Ditsuslat,
Jakarta – Sri Rahayu Nengsih duduk tegak beralas bantal kecil di dalam alat
tenun kayu sederhana. Pinggangnya bersandar pada bilah kayu dengan kedua ujungnya
diikat tambang plastik untuk menahan kedua telapak kakinya menjejak penumpuhan kayu. Kedua tangannya sesekali
memeriksa benang yang akan dirajut, untuk kemudian dipadatkan dengan menarik
kuat kayu penokok. Ia sudah terbiasa begitu
berjam-jam lamanya.
Di pameran Kriyanusa 2024 atraksinya kerap mengundang
perhatian pengunjung. Bersama kerabat penenun dari daerah lainnya, mereka silih
berganti memperagakan kebolehannya di anjungan Direktorat Kursus dan Pelatihan,
Ditjen Pendidikan Vokasi, Kemendikbudristek. Penenun muda berusia 26 tahun
lulusan PKW 2022 ini menyambut ramah pengunjung yang ingin mencoba alat
tenunnya.
Ada belasan alat pendukung lainnya yang diboyong Sri.
Sebut saja dayan, cacak, penipil,
stropong, penyincing, sisir, apit,
por, ogan, lidi motif, benang pakan, benang losen dan
benang mas.
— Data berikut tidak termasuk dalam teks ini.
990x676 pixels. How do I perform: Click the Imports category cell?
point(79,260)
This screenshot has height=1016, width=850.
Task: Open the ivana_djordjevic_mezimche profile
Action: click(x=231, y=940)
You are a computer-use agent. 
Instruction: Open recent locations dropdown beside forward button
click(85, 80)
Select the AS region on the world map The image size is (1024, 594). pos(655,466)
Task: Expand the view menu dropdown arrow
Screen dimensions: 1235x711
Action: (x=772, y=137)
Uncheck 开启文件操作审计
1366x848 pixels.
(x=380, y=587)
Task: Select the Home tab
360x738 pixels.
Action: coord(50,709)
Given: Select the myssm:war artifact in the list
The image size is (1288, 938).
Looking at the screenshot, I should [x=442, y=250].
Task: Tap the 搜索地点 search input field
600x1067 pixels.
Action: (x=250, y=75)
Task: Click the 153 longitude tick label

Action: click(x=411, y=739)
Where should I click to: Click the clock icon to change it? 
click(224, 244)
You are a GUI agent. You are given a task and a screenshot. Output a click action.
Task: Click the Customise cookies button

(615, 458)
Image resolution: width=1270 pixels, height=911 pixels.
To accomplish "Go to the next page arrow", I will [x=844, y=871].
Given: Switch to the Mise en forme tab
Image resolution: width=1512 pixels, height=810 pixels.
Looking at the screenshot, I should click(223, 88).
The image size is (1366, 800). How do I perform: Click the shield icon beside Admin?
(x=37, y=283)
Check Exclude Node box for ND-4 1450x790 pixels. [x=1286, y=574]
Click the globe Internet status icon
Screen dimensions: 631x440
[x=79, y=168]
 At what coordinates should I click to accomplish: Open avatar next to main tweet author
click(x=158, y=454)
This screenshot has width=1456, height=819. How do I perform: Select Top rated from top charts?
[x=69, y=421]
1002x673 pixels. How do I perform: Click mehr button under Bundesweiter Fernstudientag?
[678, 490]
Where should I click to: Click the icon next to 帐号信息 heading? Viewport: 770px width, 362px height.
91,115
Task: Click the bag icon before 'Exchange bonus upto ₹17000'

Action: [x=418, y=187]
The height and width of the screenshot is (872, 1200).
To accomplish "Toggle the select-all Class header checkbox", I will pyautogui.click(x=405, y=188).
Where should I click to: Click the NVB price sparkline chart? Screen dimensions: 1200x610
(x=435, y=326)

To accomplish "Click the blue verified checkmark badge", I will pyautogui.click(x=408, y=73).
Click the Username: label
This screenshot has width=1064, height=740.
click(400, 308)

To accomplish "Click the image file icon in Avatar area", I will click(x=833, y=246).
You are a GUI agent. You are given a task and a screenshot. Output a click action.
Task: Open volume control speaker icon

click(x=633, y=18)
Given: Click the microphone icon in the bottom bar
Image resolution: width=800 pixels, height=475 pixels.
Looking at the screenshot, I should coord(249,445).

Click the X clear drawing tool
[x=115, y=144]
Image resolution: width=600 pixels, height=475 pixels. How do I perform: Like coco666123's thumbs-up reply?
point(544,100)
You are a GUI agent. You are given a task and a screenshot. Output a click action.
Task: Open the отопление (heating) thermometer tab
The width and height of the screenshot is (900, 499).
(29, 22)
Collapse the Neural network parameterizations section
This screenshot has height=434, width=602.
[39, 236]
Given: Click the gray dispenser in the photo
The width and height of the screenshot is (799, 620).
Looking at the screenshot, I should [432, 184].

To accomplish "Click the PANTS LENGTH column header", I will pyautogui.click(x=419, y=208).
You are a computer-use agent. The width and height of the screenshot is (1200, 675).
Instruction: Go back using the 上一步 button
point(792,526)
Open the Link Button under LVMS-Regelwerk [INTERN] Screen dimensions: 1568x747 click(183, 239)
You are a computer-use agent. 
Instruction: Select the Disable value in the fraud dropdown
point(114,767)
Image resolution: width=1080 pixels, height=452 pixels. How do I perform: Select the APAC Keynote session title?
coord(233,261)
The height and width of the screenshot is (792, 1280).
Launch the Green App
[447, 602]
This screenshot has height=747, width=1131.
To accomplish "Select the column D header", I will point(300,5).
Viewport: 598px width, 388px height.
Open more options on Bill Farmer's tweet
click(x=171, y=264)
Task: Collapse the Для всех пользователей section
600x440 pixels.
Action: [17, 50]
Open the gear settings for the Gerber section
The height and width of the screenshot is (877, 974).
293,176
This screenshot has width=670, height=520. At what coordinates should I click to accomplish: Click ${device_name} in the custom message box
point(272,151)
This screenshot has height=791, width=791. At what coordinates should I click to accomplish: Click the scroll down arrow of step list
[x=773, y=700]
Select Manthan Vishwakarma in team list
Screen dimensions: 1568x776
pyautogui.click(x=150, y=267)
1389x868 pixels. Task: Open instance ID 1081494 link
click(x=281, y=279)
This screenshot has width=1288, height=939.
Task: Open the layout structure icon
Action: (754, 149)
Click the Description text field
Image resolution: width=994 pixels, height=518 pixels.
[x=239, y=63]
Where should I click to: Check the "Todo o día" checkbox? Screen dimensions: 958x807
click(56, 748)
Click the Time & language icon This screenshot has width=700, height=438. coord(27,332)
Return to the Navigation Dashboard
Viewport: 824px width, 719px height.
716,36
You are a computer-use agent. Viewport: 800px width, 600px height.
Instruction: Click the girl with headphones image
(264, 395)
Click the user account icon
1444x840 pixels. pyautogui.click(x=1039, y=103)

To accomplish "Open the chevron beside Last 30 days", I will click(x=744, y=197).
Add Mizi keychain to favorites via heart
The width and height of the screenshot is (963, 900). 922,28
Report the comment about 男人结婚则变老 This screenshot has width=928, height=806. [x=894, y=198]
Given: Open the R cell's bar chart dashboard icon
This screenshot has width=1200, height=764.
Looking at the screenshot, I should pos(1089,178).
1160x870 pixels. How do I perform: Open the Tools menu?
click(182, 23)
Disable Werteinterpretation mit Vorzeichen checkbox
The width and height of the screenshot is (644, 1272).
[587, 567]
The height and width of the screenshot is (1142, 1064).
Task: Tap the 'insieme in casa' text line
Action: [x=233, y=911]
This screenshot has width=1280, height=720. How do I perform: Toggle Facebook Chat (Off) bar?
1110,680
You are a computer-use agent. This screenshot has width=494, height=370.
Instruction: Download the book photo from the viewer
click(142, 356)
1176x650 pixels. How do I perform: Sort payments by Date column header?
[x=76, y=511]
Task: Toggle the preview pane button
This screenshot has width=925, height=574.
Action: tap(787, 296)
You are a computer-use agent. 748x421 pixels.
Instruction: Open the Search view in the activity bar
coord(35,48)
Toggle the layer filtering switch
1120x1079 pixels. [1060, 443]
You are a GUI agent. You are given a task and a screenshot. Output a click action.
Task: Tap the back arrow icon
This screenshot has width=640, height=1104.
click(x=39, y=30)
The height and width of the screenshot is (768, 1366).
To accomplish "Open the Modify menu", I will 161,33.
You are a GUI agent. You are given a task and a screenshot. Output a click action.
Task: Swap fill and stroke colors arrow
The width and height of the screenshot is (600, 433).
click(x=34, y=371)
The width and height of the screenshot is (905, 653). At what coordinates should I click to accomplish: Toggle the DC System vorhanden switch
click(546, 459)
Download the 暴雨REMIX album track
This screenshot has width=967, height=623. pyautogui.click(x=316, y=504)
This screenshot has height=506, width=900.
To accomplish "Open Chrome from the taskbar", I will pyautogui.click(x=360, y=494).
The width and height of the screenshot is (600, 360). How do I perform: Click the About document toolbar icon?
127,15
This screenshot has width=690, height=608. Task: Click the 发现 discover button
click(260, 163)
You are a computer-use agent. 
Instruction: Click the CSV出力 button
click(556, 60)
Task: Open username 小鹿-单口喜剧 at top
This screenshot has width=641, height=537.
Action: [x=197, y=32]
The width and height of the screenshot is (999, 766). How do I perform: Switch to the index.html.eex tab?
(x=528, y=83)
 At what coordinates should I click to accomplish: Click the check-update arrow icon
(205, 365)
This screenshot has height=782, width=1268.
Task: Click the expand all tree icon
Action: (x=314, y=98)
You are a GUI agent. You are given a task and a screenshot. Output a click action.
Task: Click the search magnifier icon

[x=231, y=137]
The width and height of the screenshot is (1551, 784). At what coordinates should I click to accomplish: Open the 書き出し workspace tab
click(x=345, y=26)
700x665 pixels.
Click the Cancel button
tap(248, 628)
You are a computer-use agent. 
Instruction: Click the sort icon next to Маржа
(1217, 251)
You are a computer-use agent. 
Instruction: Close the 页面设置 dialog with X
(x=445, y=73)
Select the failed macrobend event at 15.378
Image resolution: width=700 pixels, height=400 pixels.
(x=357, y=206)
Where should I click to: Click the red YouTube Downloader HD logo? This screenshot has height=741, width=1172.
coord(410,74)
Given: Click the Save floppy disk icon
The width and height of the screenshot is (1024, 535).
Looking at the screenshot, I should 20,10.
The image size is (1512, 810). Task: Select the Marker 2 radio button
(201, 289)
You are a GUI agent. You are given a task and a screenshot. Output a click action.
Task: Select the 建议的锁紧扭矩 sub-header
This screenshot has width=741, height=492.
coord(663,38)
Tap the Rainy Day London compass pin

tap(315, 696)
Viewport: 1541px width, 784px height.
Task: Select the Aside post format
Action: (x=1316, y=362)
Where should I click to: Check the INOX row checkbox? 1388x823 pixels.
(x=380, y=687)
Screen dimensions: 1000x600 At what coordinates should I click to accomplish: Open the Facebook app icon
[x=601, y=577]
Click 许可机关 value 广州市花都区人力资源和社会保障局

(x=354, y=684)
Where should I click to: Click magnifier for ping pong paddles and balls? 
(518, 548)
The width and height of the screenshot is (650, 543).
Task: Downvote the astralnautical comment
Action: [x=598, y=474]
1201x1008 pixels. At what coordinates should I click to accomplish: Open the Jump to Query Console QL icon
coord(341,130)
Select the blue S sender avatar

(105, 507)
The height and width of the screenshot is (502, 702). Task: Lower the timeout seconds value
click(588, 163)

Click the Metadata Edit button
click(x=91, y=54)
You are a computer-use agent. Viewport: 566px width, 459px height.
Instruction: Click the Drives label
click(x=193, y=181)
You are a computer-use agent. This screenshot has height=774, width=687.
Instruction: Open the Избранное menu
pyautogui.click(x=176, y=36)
Panjang alat penokok sepanjang
150 cm dan 120 cm, misalnya, dipakai untuk kebutuhan membuat kain 200 cm dan selendang
190 cm.
“Yang utama alat lidi motif untuk membuat motif kain.
Kalau salah pakai, gambar motif bunga bisa saja terbalik,” kata Ayu, panggilan sehari-harinya. “Apalagi jika
benangnya putus, menyambungnya juga sulit karena disesuaikan motifnya menggunakan
sisir benang ,” imbuh penenun songket asal Jambi ini.
Sri adalah potret keberhasilan generasi muda yang
memiliki motivasi kuat menghadapi tantangan sebagai penenun. Oleh instruktur
di progam PKW ia teringat betul pesannya untuk tidak mudah patah
arang. Ia diajarkan untuk tekun dan mau mengulang kesalahan membuat kain
songket yang benar. Ya cara menganyam yang benar, ya membuat motifnya yang
sesuai.
“Akhirnya dalam sebulan pelatihan saya bisa membuat
tiga pasang. Setiap pasangnya terdiri dari kain dan selendang. Alhamdullilah pula
kain tenun songket saya jual per pasangnya Rp 2 juta,” ujarnya di Kriyanusa 2024 ini ia mendapat order lima pasang kain songket.